Ubuntu 11.04, aka Natty Narwhal, was released on April 28th and so naturally I chose to break my perfectly functioning laptop to see what was new. That "upgrade" button really needs to read something like, "download and install new software then spend a week scouring the internet for information and trying to fix all the shit that just broke." But that's probably a little too verbose for the UX people.
What broke?
To be completely fair, most things did not break. It was mainly KDE (my default X session), that new Unity business, "classic" Gnome (not entirely broken, but severely wounded), and bash shell tab completion. Or, in other words, just a number of the most important parts for actually "using" my computer to "do things." I apologize for blowing things out of proportion.

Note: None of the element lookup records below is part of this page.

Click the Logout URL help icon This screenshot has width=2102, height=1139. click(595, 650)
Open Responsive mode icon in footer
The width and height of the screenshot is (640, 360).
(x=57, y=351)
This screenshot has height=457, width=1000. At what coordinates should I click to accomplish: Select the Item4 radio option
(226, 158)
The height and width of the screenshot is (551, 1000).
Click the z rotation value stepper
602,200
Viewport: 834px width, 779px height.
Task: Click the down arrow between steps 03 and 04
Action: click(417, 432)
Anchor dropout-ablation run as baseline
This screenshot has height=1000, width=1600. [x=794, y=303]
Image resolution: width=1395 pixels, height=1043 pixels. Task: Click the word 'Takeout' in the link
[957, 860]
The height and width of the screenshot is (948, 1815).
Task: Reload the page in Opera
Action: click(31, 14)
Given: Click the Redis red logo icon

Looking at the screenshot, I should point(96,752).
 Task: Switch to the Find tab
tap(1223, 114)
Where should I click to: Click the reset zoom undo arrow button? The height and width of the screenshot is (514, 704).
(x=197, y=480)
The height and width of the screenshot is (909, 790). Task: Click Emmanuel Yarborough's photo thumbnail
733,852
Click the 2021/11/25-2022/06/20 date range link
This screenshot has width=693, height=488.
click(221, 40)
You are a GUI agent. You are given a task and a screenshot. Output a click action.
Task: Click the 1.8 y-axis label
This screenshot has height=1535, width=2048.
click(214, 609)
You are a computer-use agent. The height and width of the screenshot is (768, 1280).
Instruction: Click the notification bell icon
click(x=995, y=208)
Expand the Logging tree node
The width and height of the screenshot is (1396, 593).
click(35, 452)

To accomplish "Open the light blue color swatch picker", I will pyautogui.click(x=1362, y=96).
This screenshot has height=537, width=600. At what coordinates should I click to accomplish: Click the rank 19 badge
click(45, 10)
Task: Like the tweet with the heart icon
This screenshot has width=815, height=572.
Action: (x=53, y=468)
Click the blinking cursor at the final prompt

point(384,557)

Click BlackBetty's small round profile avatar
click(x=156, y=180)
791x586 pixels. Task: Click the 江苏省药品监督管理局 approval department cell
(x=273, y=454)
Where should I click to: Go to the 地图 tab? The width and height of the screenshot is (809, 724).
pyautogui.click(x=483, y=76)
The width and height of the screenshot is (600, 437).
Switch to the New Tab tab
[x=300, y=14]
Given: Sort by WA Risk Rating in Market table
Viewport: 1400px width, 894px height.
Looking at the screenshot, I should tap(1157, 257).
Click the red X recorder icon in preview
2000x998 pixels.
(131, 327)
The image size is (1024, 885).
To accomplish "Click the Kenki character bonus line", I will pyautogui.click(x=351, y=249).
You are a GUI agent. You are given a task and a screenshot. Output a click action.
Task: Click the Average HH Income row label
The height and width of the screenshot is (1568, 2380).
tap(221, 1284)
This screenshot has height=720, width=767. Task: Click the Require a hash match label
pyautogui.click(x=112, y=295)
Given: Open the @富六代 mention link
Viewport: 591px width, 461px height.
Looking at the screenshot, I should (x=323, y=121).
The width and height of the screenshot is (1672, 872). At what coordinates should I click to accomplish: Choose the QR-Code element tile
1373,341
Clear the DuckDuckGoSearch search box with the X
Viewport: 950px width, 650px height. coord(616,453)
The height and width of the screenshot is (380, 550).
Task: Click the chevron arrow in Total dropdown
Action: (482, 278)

I've gotten KDE (and Gnome, but not Unity—it refuses to believe my hardware is sufficient to run it) back up and running now after deleting tons of old configuration files (.kde*, .gconf, selectively under .config…and a bunch of other stuff I've forgotten) and also by accepting that the combination of Compiz + KDE is no longer usable and switching out Compiz for KDE's native window manager, KWin. I had originally ditched KWin because it didn't play nice (broken desktop effects and resource hogging and slow and crash-y) with fglrx (the radeon graphics driver.) KWin runs with direct rendering and GLSL shaders disabled (on my ATI Mobility Radeon HD 3650) and it's (mostly) not as good as Compiz + KDE used to be. But it is 90% as good and the best and only real current option.
About that bash completion…
And then there was the broken bash completion (<tab>
-completion.) For
example, typing "ls /et<tab>
" yielded "ls /etc
" and not
"ls /etc/
" (note the extra space and lack of closing slash at the
end.) Reinstalling bash-completion did not fix this problem for me. What
did work was removing bash-completion, renaming
/etc/bash_completion.d/
→ /etc/bash_completion.d.bak/
, and then
reinstalling bash-completion.
user@machine:~$ sudo apt-get purge bash-completion
user@machine:~$ sudo mv /etc/bash_completion.d /etc/bash_completion.d.bak
user@machine:~$ sudo apt-get install bash-completion
After reinstalling bash-completion, /etc/bash_completion.d/
reappeared. I diff
ed the two directories and the new one had way more
stuff so I just rm -rf
ed the old one. I'm happy to say my bash
completion is working again and I'm going to file this problem under
's.' For "solved."
Conclusion
Well, that was fun! Looking forward to willingly breaking my computer again in another 6 months! See you then!